第47話

『うわあああああんっ………』



 いやだ。いやだいやだいやだ。

 おわかれなんてそんなのいや。

 たろちゃんもいなくなってさみしいのに。かなしいのに。

 どうしてめいのだいすきなひとばかり、めいのそばからいなくなっちゃうの。

 いやだ。そんなのいやだ。いかないで。ずっとなかよしでいて。



『うわあああああんっ………やだあああああっ………やだよおおおおおっ………やだやだやだっ………』

『めいくんっ』



 かなしい。くるしい。せきがでる。くるしい。



 げほっ………げほげほげほっ………



 くるしい。くるしくてなけない。いやっていえない。

 いやだ。いっちゃいや。おわかれなんてきらい。だいきらい。



 げほげほげほっ………げほげほげほっ………げほっげほっ………



 せきがとまらなくて、いっぱいでて、くるしくてくるしくて、そして。






「明くん」

「………っ」



 呼ばれて目を開けたら、すぐ上から僕を見下ろしている実くんがぼんやりと見えて、びっくりした。



 頭が痛くて重い。身体も重い。怠い。



 ああこれは熱のパターンだって、すぐに分かった。



「今日は休もうね」

「………うん」



 何故実くんが部屋に居るんだろう。何故もう熱って分かったんだろう。



 不思議に思ってちょっと考えて、あって僕は思わず起き上がった。



「明くん⁉︎」



 起き上がった弾みで咳が出た。熱があるのに寝起きに飛び起きるなんて、僕には自殺行為だ。

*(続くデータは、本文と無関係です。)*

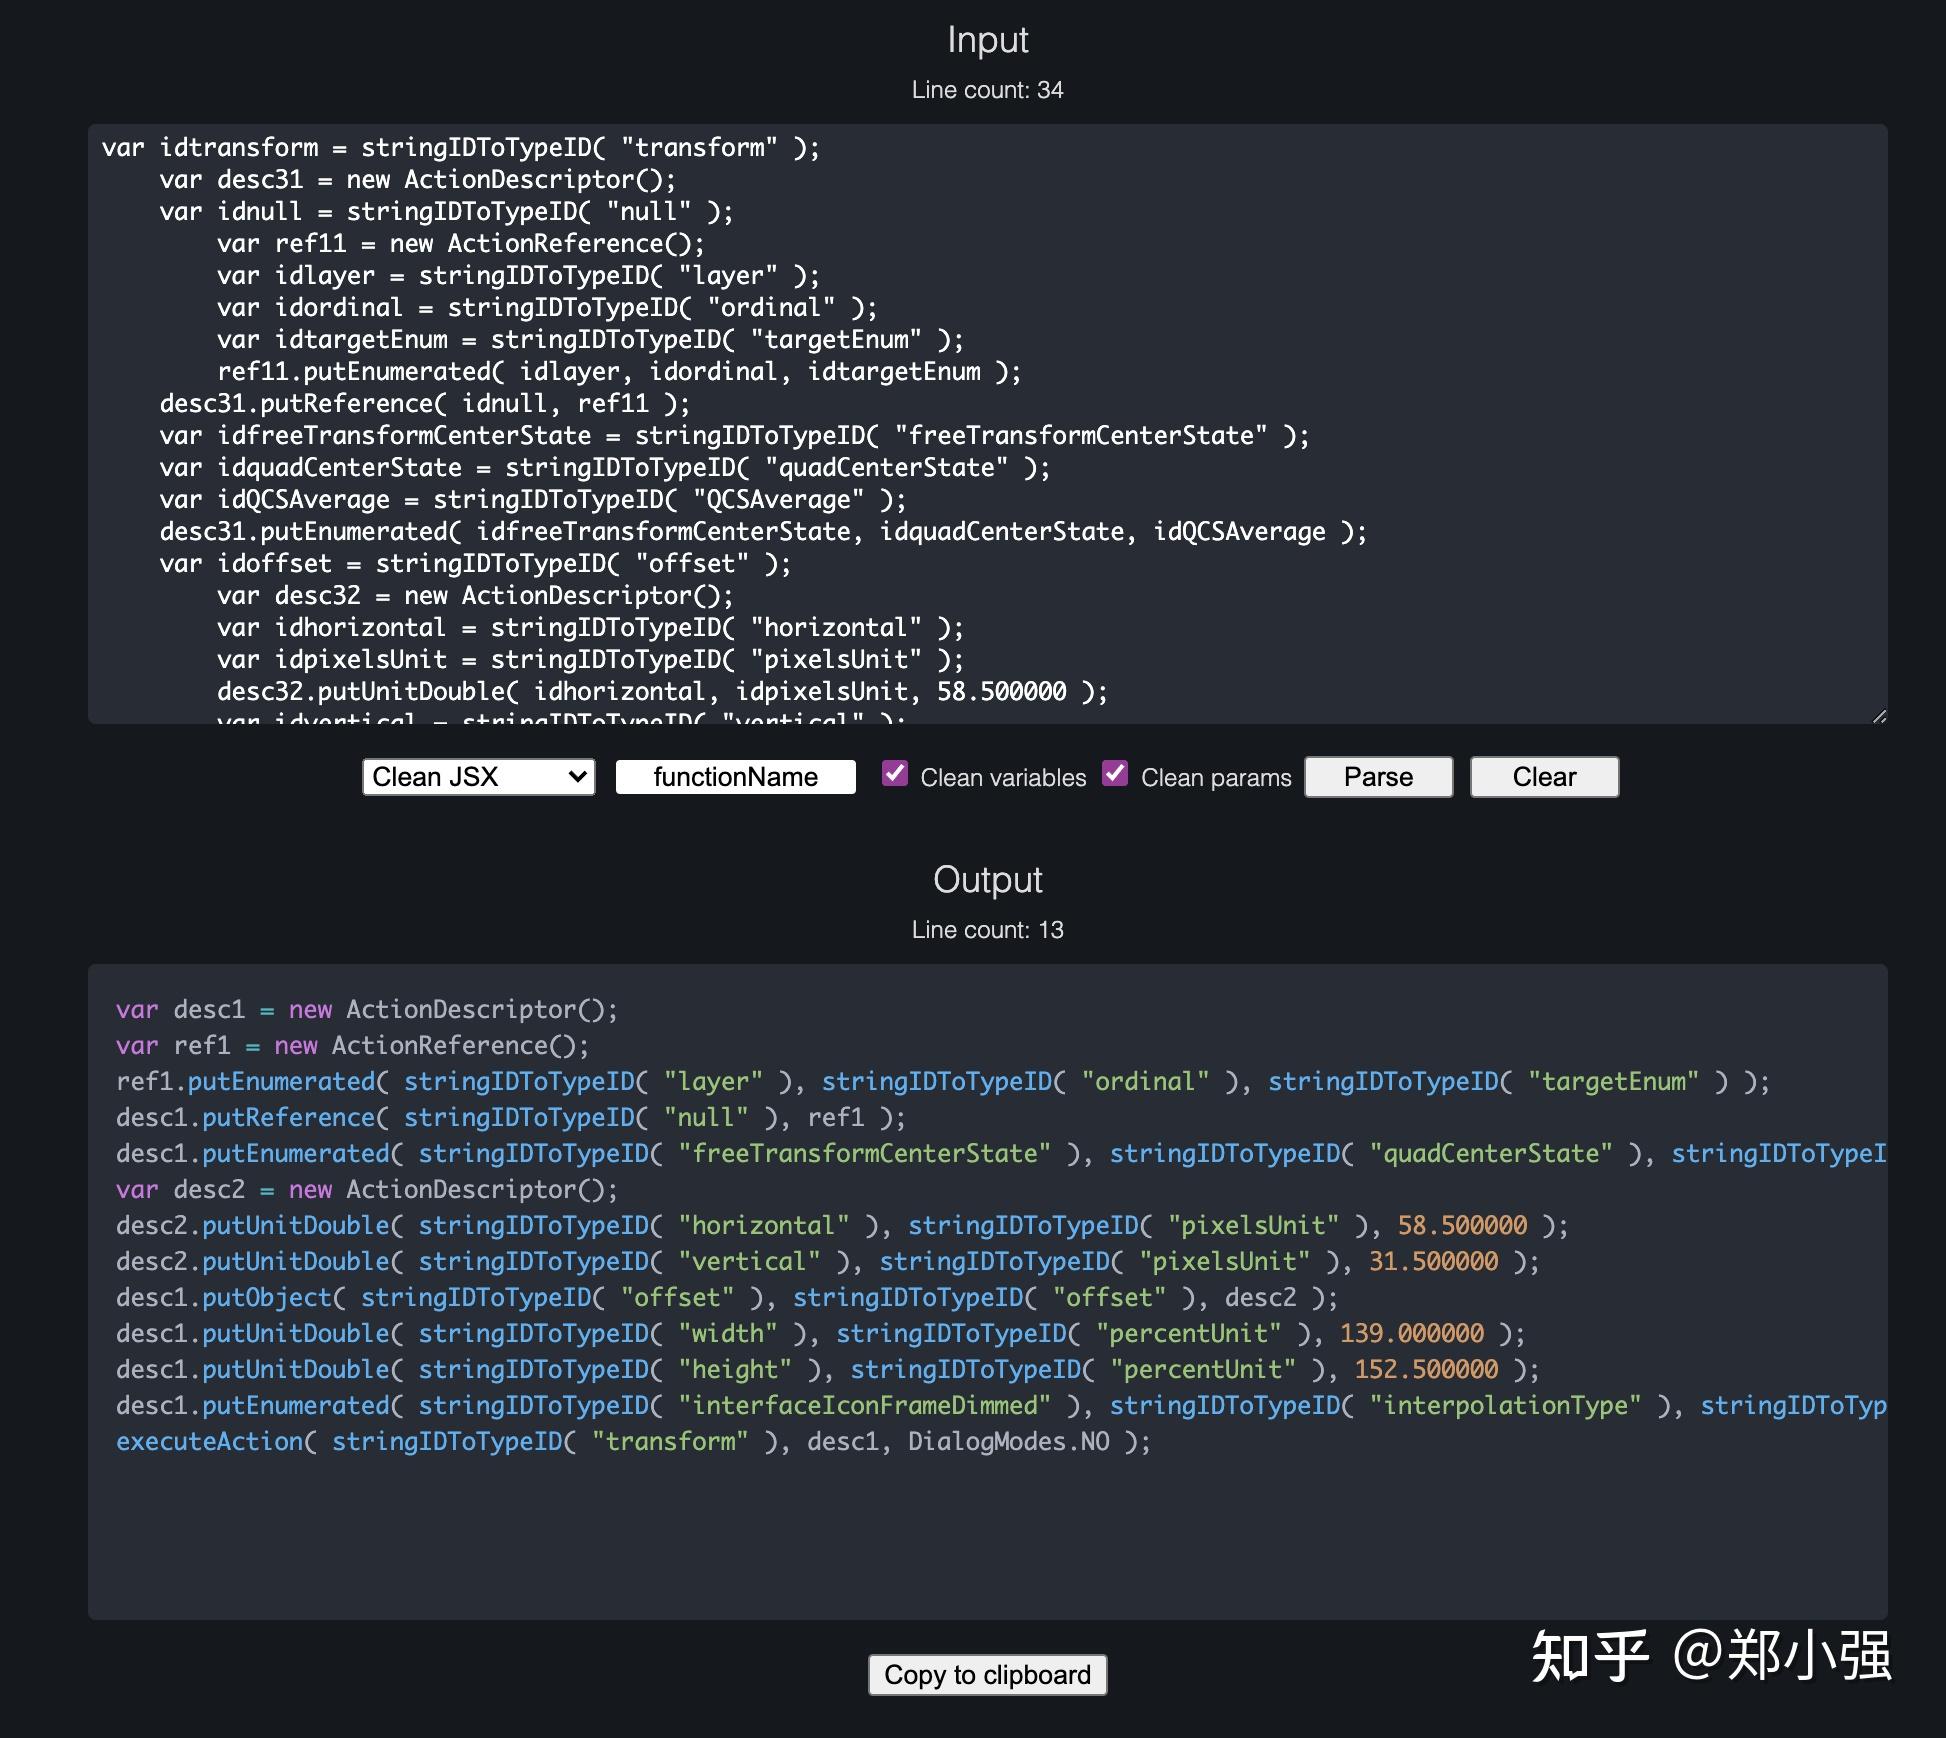Click the functionName input field
The width and height of the screenshot is (1946, 1738).
[735, 777]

 でも、そんなことも吹き飛ぶぐらい、僕は焦った。やばいって思った。熱なんか出している場合じゃない。



 咳こむ僕の背中を、実くんがさすってくれた。ダメだよ、寝てなきゃって。



 あれ、今僕、夢でも咳をしていた気がする。



 咳をしながら思い出して、咳をしながらどんな夢だったか思い出そうとして、咳のせいでそれは無理だった。

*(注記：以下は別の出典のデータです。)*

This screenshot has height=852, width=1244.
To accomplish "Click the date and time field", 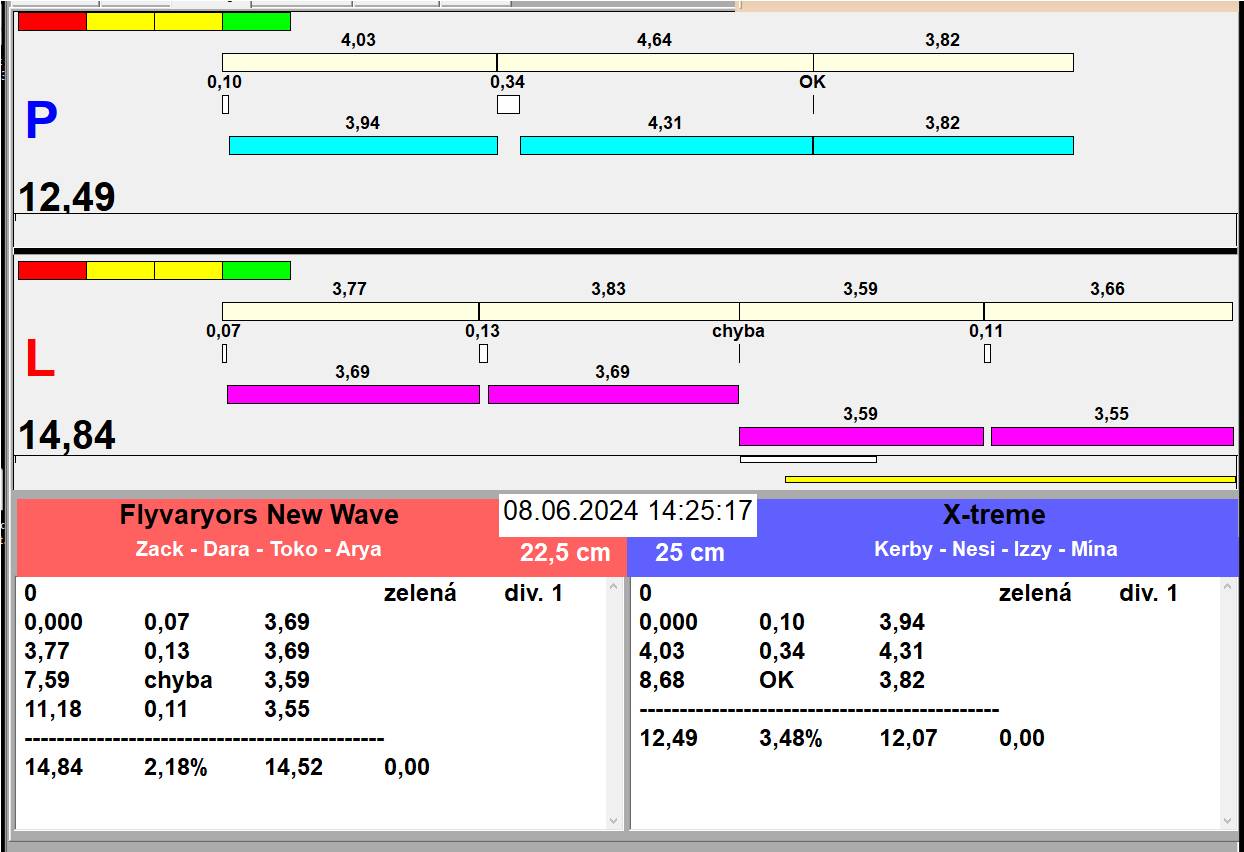I will 627,512.
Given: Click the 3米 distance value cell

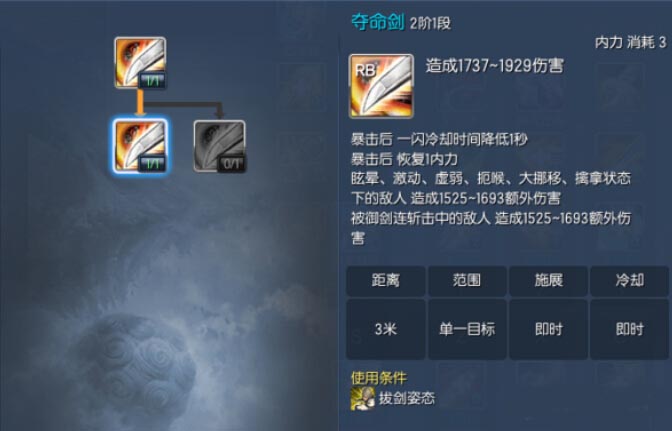Looking at the screenshot, I should pos(386,329).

 ただ、すごく悲しい気持ちだったことは、何となく覚えている。



 悲しかった。すごくすごく、悲しかった。



「冴ちゃん、湯冷し持って来て〜」

「は〜い」



 咳なんかしている場合じゃないのに、咳はしばらく、止まってはくれなかった。






「え?うなされてた?」

「うん。今日は熱が出るんじゃないかなって思って部屋を覗いたら、明くん眉間にシワ寄せてうんうん言ってたから、どれだけ高熱?ってびっくりしたよ」



 咳が落ち着いて、冴ちゃんが持って来てくれた湯冷しを飲んでから熱をはかったら、どうやら実くんの予想より熱は低かったらしい。

 おでこを触られて、あーんしてって口を覗かれる。



「出ると思った?」

「思った。昨日の明くん見たらね」



 お粥かうどんでも食べる?って聞かれて、うんって僕はベッドから出た。

 すぐに実くんにあったかカーディガンを着せられる。靴下もはいって渡される。

 世間はもう新緑の季節で、実くんはだいぶ薄着なのに、僕のかっこうはまだ冬のまま。

 僕の身体はすぐに冷える。一度冷えるとなかなかあたたまらない。そこから風邪になる。

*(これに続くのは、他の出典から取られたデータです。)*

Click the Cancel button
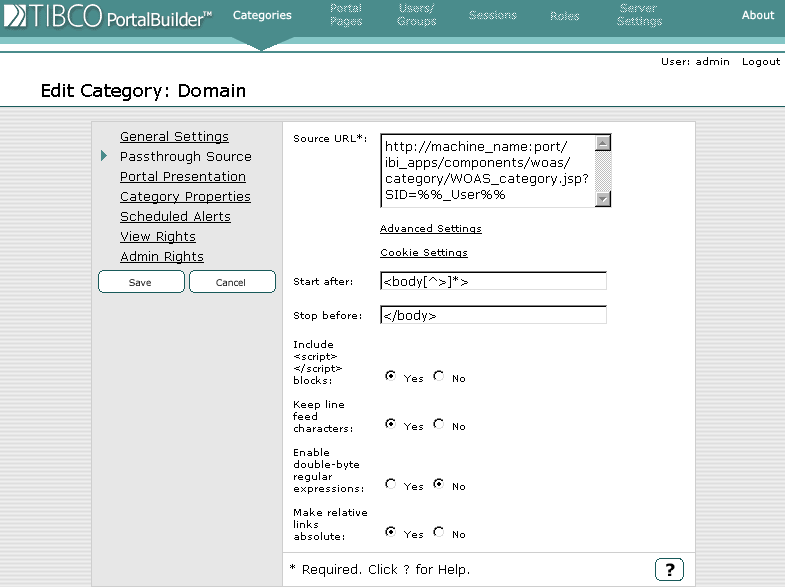 [231, 282]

「昨日明くん、帰って来るなりどうしようって言ってたからさ」

「………」



 昨日。



 確かに実くんの言う通り、僕は帰って来てすぐどうしようって騒いでいた。



 だって。………だって。



 枕の横に置いておいた眼鏡をかけた。

 ぼやけていた視界がクリアになる。

 クリアになった視界でそのまま時計を見たら、まだいつも僕が起きる6時半だった。



「………おにぎり、どうしよう」

「どうしようもこうしようも、明くんは今日学校行けないよ」

「………」



 その通りすぎて、黙るしかない。

 でも、おにぎり。



 昨日、お腹を爆音で鳴らす宗くんにおにぎりをあげた。

 いつも爆音で鳴る宗くんの家のご飯事情を聞いた。

 聞いたら黙っていられなくて、おにぎりを作る約束をした。

 宗くんは喜んでくれた。嬉しいって。それなのに。



 熱の多分な原因はそのおにぎりと、宗くんが宗くんと僕を兄弟って言ったこと、宗くんからのナゾのハグ。



 どうしよう、だよ。

 僕は実くんみたいに料理はできないのに、何で作るよななんて。

 どうしよう、だよ。

 学校に行ったら絶対言われる。聞かれる。宗くんと兄弟なの?って。

 どうしよう、だよ。

 誰かが宗くんと僕のハグを見ていたら。



「とりあえず、ご飯、食べられるだけ食べよう?」



 部屋の入り口のところで実くんがこっちを向いてそう言って、僕はうんって頷いた。